Items from a dataset:

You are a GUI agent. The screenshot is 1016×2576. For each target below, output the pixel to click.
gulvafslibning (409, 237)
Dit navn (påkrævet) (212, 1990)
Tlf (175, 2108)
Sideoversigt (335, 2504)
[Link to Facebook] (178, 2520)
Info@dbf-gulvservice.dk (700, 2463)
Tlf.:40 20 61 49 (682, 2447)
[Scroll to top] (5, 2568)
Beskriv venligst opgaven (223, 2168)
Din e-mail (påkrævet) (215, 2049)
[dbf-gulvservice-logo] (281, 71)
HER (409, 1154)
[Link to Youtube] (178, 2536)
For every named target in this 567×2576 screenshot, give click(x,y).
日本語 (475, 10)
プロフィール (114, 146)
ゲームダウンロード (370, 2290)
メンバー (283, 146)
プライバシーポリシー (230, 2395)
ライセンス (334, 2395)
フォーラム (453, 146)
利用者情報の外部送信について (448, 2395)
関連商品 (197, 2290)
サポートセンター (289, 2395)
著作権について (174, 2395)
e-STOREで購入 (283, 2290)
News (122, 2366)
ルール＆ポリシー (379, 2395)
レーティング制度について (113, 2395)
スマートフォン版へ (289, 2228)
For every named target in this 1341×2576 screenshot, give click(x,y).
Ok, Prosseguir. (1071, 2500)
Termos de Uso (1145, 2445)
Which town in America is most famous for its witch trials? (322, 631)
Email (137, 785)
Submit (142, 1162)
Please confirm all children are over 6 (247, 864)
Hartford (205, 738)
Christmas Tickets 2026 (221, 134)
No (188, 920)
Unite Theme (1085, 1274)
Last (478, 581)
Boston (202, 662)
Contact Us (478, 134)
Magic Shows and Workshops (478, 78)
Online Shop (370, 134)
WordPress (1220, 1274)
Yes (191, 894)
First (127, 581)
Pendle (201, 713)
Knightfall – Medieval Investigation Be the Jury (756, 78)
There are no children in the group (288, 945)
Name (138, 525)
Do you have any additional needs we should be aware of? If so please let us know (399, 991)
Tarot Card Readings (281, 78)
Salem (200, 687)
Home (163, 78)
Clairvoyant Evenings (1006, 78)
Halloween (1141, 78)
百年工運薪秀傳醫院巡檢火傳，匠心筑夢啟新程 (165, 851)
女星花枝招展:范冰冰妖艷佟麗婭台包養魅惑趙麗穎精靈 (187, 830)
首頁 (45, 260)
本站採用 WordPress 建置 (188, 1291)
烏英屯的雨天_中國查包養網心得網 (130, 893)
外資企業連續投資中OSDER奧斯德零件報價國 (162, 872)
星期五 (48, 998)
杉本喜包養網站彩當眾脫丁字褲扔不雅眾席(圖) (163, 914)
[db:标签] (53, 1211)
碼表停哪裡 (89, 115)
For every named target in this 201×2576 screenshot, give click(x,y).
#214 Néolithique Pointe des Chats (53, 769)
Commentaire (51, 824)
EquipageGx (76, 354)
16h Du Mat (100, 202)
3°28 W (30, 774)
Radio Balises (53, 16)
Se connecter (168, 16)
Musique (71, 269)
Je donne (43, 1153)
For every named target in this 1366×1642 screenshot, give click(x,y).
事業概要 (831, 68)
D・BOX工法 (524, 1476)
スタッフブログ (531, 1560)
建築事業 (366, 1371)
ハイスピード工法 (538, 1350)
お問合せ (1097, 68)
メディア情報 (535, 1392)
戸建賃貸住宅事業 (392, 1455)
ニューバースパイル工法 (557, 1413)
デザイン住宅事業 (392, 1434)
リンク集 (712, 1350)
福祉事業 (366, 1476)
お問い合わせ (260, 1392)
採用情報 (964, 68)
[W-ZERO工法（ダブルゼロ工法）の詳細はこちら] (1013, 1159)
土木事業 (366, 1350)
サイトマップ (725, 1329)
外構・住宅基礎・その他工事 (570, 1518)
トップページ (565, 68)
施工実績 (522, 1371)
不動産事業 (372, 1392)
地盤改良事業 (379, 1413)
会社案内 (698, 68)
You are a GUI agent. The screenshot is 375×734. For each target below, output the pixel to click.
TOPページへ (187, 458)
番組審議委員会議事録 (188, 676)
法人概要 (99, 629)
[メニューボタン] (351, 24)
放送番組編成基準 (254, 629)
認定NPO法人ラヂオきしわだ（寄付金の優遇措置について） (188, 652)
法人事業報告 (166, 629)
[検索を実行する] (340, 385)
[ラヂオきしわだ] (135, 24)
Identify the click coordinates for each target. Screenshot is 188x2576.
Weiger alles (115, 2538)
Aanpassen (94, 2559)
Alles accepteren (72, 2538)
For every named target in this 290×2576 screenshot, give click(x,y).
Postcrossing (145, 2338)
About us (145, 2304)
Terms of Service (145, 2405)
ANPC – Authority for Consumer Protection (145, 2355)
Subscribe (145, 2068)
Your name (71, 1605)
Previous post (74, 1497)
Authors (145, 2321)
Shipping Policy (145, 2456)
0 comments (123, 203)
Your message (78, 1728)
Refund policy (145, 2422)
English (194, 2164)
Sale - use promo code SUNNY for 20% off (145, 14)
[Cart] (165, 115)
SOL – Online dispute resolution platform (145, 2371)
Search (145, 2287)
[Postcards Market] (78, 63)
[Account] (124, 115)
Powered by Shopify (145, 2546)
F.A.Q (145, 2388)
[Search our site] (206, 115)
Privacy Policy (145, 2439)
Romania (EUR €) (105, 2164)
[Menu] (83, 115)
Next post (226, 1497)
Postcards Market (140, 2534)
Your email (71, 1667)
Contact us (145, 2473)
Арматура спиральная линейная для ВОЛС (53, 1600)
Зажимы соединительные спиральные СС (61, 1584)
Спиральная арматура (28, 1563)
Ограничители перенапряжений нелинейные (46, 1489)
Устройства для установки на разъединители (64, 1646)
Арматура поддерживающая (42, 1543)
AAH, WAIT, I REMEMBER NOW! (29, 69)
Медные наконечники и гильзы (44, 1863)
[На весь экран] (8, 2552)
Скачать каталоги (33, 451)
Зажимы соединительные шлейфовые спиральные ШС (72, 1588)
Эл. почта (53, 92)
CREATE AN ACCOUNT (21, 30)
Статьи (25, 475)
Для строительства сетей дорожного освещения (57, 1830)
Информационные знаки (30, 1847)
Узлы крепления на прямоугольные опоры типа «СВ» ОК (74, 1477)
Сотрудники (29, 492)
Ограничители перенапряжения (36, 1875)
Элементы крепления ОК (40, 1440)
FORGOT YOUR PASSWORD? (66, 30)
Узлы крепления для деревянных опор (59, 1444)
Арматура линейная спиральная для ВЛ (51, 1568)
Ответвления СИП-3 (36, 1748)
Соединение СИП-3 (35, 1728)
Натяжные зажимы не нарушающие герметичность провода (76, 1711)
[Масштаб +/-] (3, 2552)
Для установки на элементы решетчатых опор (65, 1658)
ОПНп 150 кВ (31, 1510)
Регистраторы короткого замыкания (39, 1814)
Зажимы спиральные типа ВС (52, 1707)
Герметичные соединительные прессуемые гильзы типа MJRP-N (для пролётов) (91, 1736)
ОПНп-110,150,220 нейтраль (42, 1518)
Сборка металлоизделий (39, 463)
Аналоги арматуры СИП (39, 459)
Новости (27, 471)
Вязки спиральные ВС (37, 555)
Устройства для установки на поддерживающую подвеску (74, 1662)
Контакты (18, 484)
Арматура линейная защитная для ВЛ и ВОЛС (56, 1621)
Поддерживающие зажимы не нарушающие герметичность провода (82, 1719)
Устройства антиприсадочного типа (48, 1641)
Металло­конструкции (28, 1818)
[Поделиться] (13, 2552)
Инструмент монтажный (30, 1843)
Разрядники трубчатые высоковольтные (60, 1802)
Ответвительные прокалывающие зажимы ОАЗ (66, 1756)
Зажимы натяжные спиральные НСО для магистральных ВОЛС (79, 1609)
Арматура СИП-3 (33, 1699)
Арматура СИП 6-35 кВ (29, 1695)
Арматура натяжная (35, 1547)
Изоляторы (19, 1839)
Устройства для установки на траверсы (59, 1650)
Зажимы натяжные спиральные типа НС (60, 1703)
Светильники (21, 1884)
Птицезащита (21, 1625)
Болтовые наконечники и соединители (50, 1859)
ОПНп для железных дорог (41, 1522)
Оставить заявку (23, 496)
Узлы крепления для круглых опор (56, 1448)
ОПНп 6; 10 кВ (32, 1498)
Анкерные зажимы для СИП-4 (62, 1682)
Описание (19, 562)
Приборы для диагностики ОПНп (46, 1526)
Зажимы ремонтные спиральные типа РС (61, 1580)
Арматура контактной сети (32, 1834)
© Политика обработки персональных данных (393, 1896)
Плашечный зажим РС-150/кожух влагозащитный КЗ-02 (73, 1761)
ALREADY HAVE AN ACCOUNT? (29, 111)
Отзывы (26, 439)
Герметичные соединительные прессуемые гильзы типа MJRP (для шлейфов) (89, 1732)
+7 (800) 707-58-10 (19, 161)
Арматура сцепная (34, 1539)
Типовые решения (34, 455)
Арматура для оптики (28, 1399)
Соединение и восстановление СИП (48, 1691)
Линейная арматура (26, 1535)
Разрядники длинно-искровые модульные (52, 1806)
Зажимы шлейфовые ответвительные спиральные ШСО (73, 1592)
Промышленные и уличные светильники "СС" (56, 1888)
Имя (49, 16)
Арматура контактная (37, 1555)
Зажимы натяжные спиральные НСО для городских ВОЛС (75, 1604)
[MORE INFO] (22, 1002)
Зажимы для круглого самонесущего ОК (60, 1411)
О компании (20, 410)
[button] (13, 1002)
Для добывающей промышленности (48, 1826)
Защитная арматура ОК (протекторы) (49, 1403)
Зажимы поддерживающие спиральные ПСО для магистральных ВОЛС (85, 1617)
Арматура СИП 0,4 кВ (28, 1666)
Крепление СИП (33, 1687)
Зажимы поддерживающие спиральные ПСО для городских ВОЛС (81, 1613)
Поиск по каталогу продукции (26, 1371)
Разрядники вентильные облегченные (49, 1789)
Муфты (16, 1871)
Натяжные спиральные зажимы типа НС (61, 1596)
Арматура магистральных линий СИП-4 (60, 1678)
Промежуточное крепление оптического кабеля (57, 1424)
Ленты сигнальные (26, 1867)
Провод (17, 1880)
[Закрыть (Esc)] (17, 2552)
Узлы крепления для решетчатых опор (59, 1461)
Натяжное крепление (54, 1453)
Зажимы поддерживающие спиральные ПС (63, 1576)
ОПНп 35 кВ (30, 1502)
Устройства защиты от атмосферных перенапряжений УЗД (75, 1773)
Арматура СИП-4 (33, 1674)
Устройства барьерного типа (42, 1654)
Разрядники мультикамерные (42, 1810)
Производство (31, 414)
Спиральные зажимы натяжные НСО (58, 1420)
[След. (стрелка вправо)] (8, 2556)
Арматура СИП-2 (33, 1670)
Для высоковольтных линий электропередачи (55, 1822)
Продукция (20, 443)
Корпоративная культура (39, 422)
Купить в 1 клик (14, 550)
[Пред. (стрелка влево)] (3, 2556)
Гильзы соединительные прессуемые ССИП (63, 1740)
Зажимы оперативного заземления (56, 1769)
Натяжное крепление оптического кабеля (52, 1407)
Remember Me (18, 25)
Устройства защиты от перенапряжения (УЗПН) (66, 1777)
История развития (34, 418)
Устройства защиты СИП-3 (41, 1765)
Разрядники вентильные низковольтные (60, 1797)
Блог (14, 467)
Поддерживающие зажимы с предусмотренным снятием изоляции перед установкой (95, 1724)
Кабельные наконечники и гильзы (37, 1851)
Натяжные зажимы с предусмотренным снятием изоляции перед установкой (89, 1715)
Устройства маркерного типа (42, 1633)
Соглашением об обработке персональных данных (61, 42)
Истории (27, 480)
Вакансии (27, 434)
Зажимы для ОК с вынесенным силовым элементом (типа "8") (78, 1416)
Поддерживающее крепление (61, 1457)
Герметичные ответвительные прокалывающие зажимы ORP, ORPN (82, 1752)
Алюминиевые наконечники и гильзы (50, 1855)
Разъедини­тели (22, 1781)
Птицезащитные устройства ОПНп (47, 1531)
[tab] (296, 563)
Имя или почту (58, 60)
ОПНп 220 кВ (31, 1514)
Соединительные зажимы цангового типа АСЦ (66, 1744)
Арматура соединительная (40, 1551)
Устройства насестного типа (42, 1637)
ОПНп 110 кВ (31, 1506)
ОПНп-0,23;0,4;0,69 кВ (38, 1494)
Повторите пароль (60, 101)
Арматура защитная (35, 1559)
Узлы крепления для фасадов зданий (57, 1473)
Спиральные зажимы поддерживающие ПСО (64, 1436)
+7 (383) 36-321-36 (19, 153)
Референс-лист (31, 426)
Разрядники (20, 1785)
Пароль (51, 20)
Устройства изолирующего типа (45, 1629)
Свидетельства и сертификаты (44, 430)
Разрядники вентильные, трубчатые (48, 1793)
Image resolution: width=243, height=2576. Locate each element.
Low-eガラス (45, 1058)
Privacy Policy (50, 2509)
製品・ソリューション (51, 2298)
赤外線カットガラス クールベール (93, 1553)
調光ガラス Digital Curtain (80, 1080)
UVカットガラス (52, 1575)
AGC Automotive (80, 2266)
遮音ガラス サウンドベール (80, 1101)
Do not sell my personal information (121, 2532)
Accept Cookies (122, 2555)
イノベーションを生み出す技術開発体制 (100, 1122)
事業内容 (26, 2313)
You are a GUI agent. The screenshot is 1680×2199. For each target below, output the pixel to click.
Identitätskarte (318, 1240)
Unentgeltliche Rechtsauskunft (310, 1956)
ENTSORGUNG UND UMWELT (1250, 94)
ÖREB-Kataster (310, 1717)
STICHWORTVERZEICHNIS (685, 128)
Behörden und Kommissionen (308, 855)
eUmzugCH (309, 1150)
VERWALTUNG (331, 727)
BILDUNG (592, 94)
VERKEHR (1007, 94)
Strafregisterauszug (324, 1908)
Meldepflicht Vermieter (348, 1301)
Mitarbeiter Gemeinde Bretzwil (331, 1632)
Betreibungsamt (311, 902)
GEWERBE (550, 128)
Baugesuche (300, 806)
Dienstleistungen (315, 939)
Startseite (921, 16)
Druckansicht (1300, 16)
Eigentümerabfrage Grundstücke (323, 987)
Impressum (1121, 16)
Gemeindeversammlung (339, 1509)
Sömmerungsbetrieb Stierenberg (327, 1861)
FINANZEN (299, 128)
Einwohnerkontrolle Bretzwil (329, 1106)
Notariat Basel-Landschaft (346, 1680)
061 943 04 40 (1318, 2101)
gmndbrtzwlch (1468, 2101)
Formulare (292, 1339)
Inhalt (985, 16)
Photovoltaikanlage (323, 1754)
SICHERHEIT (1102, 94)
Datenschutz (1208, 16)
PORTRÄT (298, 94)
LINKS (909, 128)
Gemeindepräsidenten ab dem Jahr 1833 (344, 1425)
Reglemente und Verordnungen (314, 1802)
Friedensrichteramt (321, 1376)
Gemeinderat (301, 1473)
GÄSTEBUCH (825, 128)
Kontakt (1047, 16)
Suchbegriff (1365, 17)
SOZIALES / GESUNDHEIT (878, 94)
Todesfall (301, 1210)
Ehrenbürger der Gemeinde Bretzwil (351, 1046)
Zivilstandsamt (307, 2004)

_Task description_
The answer must be every line from the records above that contains the word "children", copied in full.

_Final answer_
Please confirm all children are over 6 (247, 864)
There are no children in the group (288, 945)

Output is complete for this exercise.